▶ _ИСХОДНЫЙ ТЕКСТ_
━━━━━━━━

Для тех, кто соприкасался с этим училищем.
1971 – 1972 учебный год
К сожалению, в архиве нет «Отчета об учебно-воспитательной работе училища за 1971-1972 год». А год был ознаменован важными событиями в жизни РРУ, поэтому придется идти вперед только по памяти.
Вначале второго курса (в 1971 году) у нас в училище была введена военная кафедра. Мы, ведь, поступали в училище, скажем так, «по призванию», прекрасно зная, что после училища нам предстоит служить три года на военно-морском флоте. Этой особенности мы тогда не придавали особого значения, мы были молоды. За год учебы кое-что в голове прояснилось, осозналось, и уже будущее виделось не столь радужным. А тут такое приятное известие.
Решение о военной кафедре было правильное, только запоздало оно. Зачем же государству еще три года кормить и одевать готовых специалистов флота на военно-морском флоте. Того парня вырывали с берега, готовили в «учебке», а затем на боевой корабль. Но ему нужно время, чтобы стать полноценным «военмором», к кораблю нужно привыкнуть, обтесаться. А здесь уже готовые, «тесанные» на торговом флоте. Тем более что нам не присваивали «пиджаковые» офицерские звания. Мы выходили старшинами 2-й статьи. Весть о «халяве» вскоре распространилась в городе. Если у нас в роте было всего лишь два курсанта из Ростова-на-Дону, то в последующие годы их число увеличилось.
В нашу роту влились десятиклассники и демобилизованные, восполнив немного убыль.
Второй курс был переломным и тяжелым для меня. На первом курсе все же учиться было легче. Может быть и потому, что все вокруг было новым и неизведанным еще, и первый курс прошел очень быстро. Второй курс вспоминается каким-то вязким, как будто влез в грязь по колено и не можешь вытянуть ноги. Я помню его плохо.

━━━━━━━━

Приведите без изменений фрагмент воспоминаний об училище, начиная со слов «Решение о военной» и заканчивая словами «их число увеличилось.».

▶ _ДОСТУПНЫЕ ДАННЫЕ_

━━━━━━━━

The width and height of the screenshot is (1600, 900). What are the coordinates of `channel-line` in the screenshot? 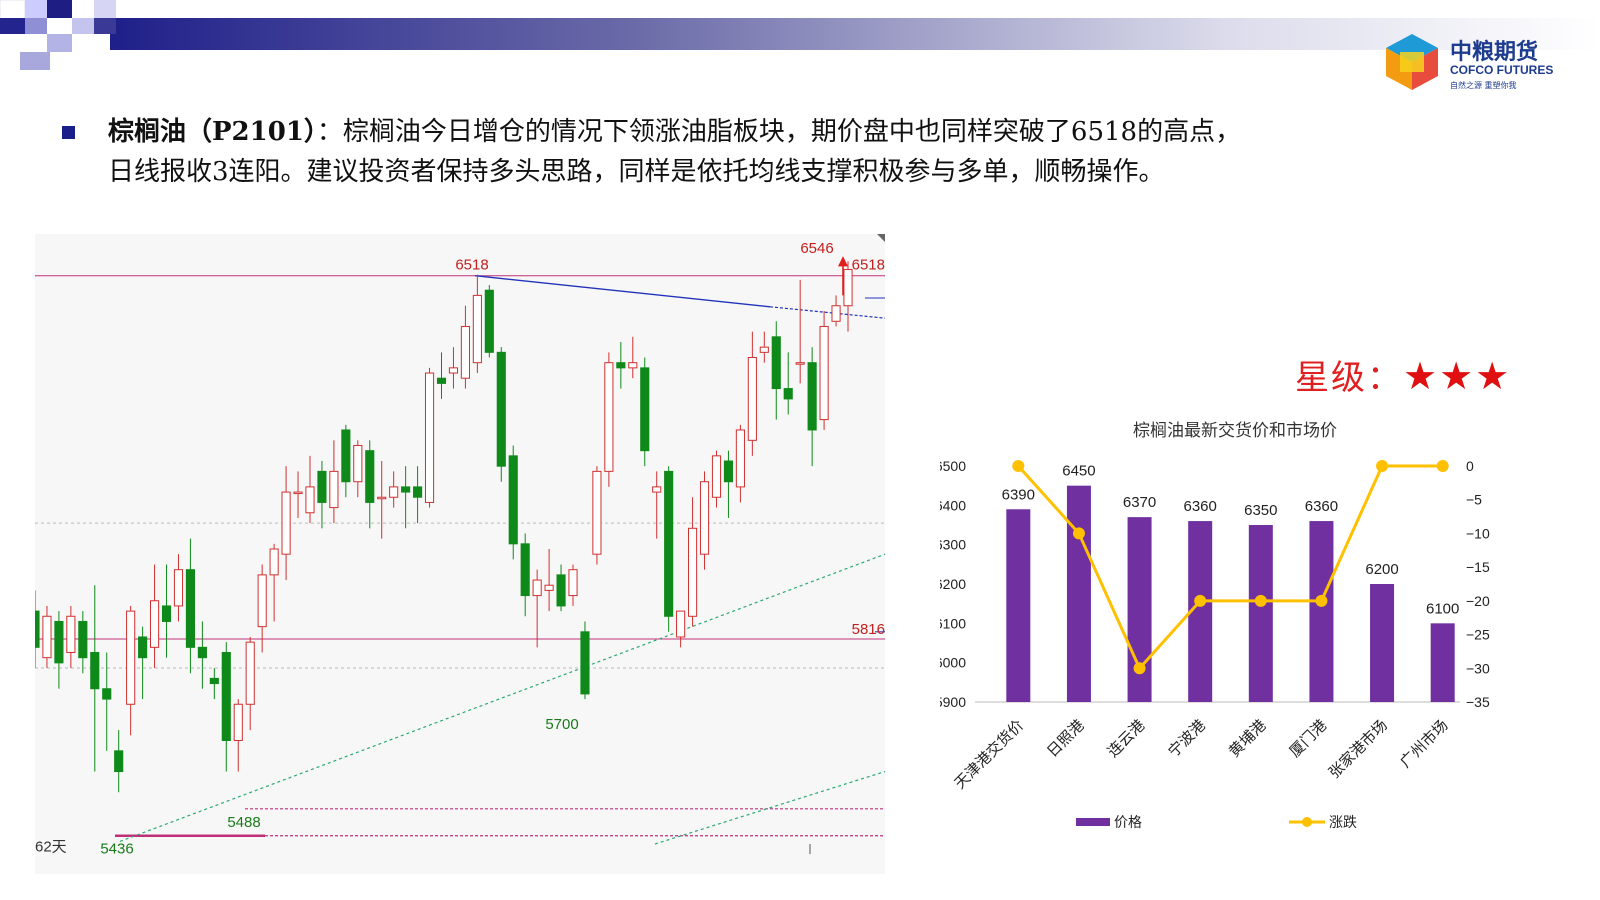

━━━━━━━━

▶ _ОЖИДАЕМЫЙ ОТВЕТ_
Решение о военной кафедре было правильное, только запоздало оно. Зачем же государству еще три года кормить и одевать готовых специалистов флота на военно-морском флоте. Того парня вырывали с берега, готовили в «учебке», а затем на боевой корабль. Но ему нужно время, чтобы стать полноценным «военмором», к кораблю нужно привыкнуть, обтесаться. А здесь уже готовые, «тесанные» на торговом флоте. Тем более что нам не присваивали «пиджаковые» офицерские звания. Мы выходили старшинами 2-й статьи. Весть о «халяве» вскоре распространилась в городе. Если у нас в роте было всего лишь два курсанта из Ростова-на-Дону, то в последующие годы их число увеличилось.